Econometrics helps optimize public policy

By ZHANG YIXIN / 05-30-2019 / (Chinese Social Sciences Today)

Machine learning can improve econometrics by filtering non-relevant variables and selecting the most key explanatory variables. Photo: FILE


In recent years, economic research has made important contributions to China’s high-quality development, and econometrics research methods have been widely used in evaluating the effectiveness of public policy.
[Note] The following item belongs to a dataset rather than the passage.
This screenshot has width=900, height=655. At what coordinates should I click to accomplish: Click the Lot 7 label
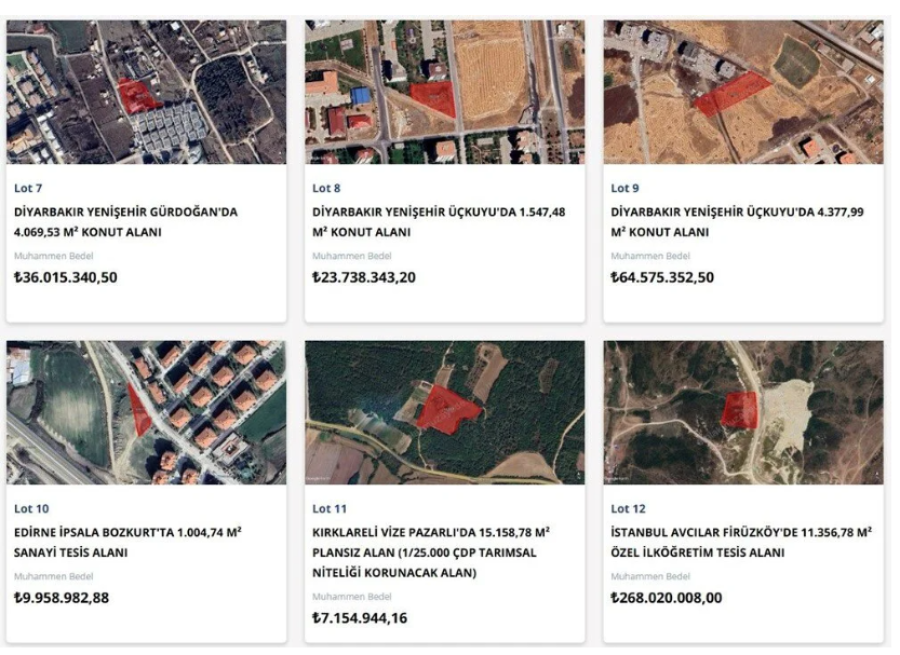click(x=28, y=188)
Fang Ying, a professor at the Wang Yanan Institute for Studies in Economics at Xiamen University, said that based on economics and statistics and with socio-economic data as its main research object, econometrics mainly aims to identify the laws of socio-economic development. The application of econometrics in scientific decision-making is mainly reflected in policy design and policy evaluation. In order to avoid blind decision-making, we should try to conduct quantitative analysis on policy objectives, coverage, content and potential interferences and risks. However, the actual effect of policy implementation is often restricted to specific realities. Therefore, in the stage of policy design, it is also necessary to comprehensively use the analytical tools of behavioral economics and experimental economics and fully consider the interaction of different subjects. After a policy is in place, we should objectively evaluate the specific effects of the policy and thus provide a scientific decision-making basis for the next policy adjustment and optimization.


Zeng Kanghua, director of the Department of Finance at Central University of Finance and Economics, said that from an economic perspective, the government can analyze data acquired from people’s behavior to discover their consumption preferences and formulate corresponding management measures. In this way, the measures will be more targeted and effective. It can be said that the application of econometrics plays a positive role in improving national governance ability and scientific decision-making ability.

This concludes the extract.